=== Section Start ===

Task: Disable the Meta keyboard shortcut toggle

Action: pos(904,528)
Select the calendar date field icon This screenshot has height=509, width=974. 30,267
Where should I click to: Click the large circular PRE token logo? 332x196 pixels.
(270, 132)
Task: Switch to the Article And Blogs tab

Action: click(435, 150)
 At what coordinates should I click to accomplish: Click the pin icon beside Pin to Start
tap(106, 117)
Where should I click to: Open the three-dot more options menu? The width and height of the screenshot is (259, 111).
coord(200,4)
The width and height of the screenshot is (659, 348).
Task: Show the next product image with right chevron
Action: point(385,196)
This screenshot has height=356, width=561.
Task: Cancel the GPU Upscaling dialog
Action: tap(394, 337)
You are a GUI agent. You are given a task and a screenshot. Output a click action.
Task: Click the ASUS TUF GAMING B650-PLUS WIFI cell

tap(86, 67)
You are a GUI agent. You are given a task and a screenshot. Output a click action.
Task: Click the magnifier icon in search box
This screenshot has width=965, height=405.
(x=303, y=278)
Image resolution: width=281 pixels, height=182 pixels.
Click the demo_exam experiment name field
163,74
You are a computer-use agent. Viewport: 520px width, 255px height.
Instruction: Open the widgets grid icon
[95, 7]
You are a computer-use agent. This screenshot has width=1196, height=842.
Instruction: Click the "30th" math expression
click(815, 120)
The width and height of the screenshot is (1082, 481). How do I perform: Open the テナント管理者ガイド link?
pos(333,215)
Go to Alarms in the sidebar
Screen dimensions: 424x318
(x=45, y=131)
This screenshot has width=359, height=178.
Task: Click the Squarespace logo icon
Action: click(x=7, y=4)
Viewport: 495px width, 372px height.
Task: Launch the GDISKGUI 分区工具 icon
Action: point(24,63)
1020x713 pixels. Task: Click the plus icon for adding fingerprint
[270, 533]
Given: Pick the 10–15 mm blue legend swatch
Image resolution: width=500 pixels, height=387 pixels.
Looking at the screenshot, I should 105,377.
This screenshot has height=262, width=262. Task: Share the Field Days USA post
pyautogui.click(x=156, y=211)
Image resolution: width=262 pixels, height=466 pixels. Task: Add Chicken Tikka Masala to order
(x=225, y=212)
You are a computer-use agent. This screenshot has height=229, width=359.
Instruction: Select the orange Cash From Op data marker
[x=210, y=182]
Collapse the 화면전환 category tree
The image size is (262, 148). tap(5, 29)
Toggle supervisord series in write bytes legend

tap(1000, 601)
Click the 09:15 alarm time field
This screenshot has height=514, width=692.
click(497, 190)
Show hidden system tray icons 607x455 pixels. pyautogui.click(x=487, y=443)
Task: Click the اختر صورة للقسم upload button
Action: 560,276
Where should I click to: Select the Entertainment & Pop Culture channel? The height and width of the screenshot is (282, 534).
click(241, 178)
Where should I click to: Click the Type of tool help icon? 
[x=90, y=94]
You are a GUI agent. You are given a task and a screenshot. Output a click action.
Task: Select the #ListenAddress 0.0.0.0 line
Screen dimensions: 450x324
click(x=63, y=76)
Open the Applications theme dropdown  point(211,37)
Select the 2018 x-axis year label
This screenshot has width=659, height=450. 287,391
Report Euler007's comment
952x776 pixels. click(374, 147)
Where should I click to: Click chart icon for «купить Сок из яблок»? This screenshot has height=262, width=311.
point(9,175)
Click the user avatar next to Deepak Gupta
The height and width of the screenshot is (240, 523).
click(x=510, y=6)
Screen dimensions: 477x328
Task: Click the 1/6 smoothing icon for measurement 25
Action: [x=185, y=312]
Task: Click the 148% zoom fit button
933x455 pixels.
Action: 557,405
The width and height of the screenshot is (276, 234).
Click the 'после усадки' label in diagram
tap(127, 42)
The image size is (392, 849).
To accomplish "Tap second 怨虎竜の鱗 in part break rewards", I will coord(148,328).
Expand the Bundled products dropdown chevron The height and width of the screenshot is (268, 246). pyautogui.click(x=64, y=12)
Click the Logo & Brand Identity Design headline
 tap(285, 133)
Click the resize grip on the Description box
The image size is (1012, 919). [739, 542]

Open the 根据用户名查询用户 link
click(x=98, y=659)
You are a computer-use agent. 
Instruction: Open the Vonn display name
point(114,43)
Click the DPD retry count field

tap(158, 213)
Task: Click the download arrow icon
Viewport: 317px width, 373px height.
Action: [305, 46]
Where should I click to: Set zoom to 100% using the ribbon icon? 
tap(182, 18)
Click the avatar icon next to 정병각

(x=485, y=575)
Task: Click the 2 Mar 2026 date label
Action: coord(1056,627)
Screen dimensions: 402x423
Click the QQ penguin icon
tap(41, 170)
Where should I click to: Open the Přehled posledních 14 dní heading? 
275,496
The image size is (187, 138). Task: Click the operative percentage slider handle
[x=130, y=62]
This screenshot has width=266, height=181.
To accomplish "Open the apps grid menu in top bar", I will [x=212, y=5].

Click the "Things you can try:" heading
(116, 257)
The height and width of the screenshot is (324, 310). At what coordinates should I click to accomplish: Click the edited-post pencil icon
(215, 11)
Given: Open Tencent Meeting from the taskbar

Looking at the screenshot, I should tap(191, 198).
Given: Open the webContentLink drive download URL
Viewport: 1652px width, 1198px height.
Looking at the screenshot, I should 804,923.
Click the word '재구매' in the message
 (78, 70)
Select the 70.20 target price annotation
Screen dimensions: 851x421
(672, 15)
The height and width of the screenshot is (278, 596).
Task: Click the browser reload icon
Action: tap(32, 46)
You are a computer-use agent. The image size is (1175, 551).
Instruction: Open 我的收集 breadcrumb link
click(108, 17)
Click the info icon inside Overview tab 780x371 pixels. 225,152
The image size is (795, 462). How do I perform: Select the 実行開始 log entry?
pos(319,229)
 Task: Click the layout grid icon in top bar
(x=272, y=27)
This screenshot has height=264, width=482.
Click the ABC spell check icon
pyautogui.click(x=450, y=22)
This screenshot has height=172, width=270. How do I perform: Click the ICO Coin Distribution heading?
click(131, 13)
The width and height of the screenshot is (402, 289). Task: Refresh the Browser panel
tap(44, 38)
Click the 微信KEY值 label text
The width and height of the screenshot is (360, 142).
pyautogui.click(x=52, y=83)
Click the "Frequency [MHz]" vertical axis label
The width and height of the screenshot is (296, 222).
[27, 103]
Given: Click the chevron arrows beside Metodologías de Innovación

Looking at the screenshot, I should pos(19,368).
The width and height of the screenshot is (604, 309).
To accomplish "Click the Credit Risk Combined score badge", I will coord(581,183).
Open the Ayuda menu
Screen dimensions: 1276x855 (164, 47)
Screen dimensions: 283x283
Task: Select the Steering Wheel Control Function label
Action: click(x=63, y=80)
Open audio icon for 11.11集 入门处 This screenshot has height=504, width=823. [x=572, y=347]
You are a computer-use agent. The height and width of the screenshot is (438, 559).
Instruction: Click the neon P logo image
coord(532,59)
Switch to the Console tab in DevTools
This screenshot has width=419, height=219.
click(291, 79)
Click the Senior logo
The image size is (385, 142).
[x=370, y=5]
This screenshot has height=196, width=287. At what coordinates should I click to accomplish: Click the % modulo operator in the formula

=== Section End ===

PROBLEM TO WORK ON: Across the entries above, find each line with the word "will" and please copy it out.

PROBLEM SOLUTION:
To accomplish "Tap second 怨虎竜の鱗 in part break rewards", I will coord(148,328).
To accomplish "Open the apps grid menu in top bar", I will [x=212, y=5].
To accomplish "Click the Credit Risk Combined score badge", I will coord(581,183).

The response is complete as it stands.